Nehemia 1 EBV24
1. De woorden van Nehemia, de zoon van Hachalja. In de maand Kislev, in het twintigste jaar, toen ik in Shushan in het paleis was, gebeurde het
2. dat Hanani, één van mijn broers, bij mij kwam, hij samen met enkele mannen uit Juda, en ik vroeg hen naar de Joden die ontkomen waren, die overgebleven waren uit de gevangenschap, en ik vroeg ook naar Jeruzalem.
3. Zij zeiden tegen mij: “De overgeblevenen, die uit de gevangenschap daar in het rijksgebied zijn overgebleven, verkeren in grote ellende en smaad en de muur van Jeruzalem is stuk en haar poorten zijn met vuur verbrand.”
4. Toen ik deze woorden hoorde, ging ik zitten en huilde en treurde enkele dagen lang en ik vastte en bad voor het aangezicht van de GOD van de hemelen.

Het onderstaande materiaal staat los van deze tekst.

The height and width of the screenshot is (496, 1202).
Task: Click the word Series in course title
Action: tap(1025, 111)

5. Ik zei: “O, HEERE, GOD van de hemelen, U, grote en ontzagwekkende God, die vasthoudt aan het Verbond en de liefdevolle trouw aan hen die Hem liefhebben en zich aan zijn geboden houden,
6. laat uw oor toch opmerkzaam zijn en uw ogen geopend, om te luisteren naar het gebed van uw dienaar, dat ik deze dag voor uw aangezicht bid, dag en nacht, voor de zonen van Israël, uw dienaren. Ook belijd ik de zonden van de zonen van Israël, waarmee wij tegen U gezondigd hebben. Ik en het huis van mijn vader, wij hebben gezondigd.
7. Wij hebben zeer dwaas tegen U gehandeld en wij hebben ons niet gehouden aan de geboden, de wetsvoorschriften en de rechtsbepalingen die U aan uw dienaar Mozes hebt geboden.

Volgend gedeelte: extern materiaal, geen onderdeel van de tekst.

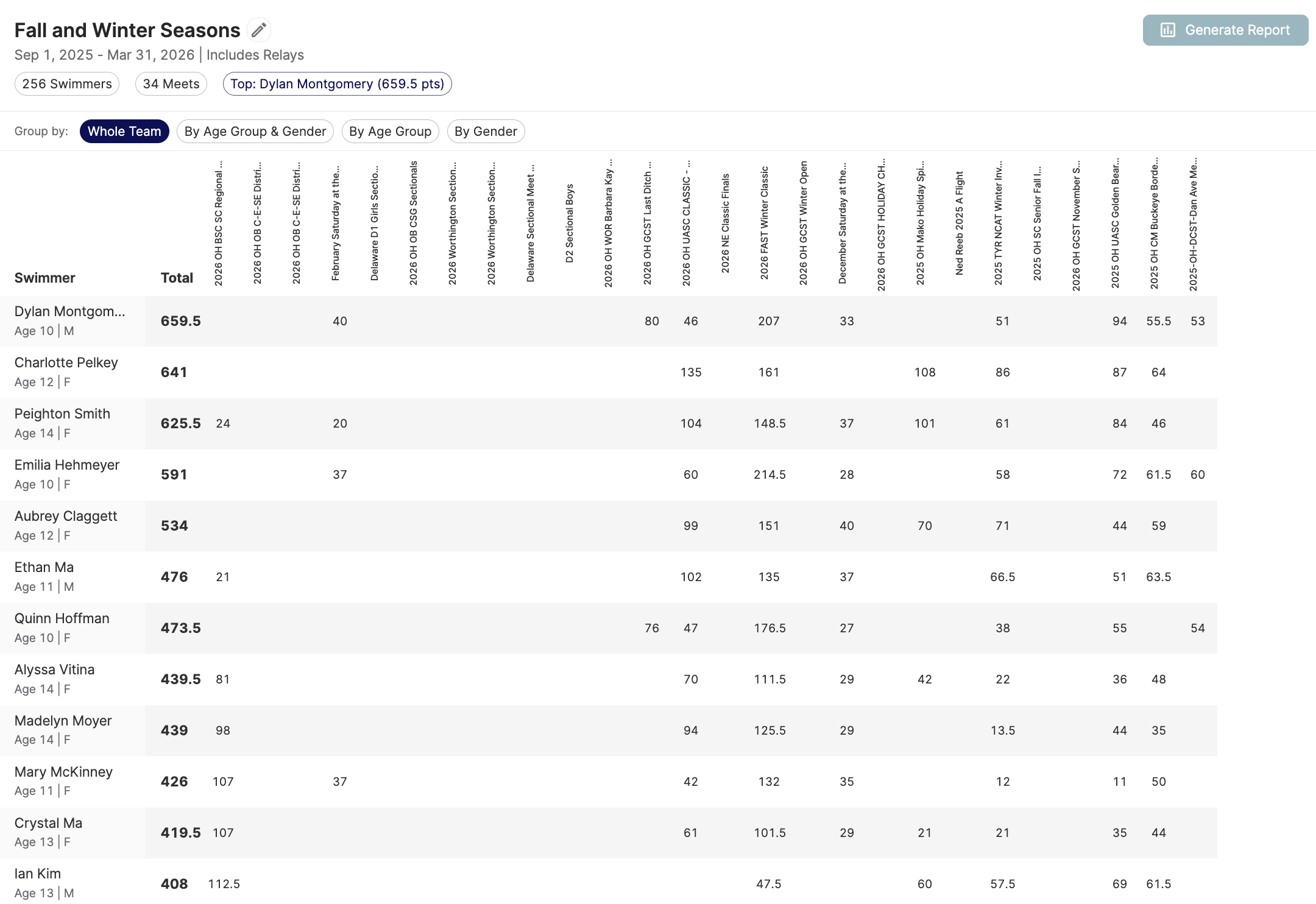Select the Ned Reeb 2025 A Flight header
Screen dimensions: 1316x904
(x=959, y=224)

8. Herinner U toch het woord dat U aan uw dienaar Mozes hebt geboden door te zeggen: ‘Als jullie ontrouw zijn, zal Ik jullie onder de volken verstrooien,
9. maar als jullie je tot Mij bekeren en jullie je aan mijn geboden houden en die doen, al waren er van jullie verdreven tot aan het uiterste van de hemel, Ik zal hen vandaar bijeenbrengen en hen brengen naar de plaats die Ik uitgekozen heb om mijn Naam daar te doen wonen.’

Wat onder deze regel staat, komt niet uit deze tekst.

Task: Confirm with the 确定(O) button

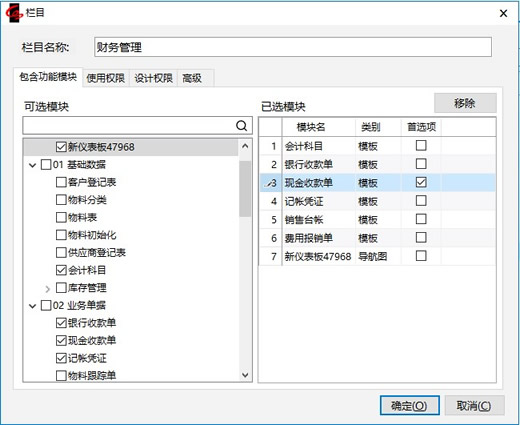Action: click(x=409, y=406)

10. Zij zijn immers uw dienaren en uw volk, dat U verlost hebt door uw grote kracht en door uw sterke hand.
11. O, mijn Heer, mag uw oor toch opmerkzaam zijn op het gebed van uw dienaar en op het gebed van uw dienaren die van harte uw Naam vrezen. Laat uw dienaar vandaag toch slagen en schenk hem barmhartigheid bij deze man.” Ik was schenker van de koning.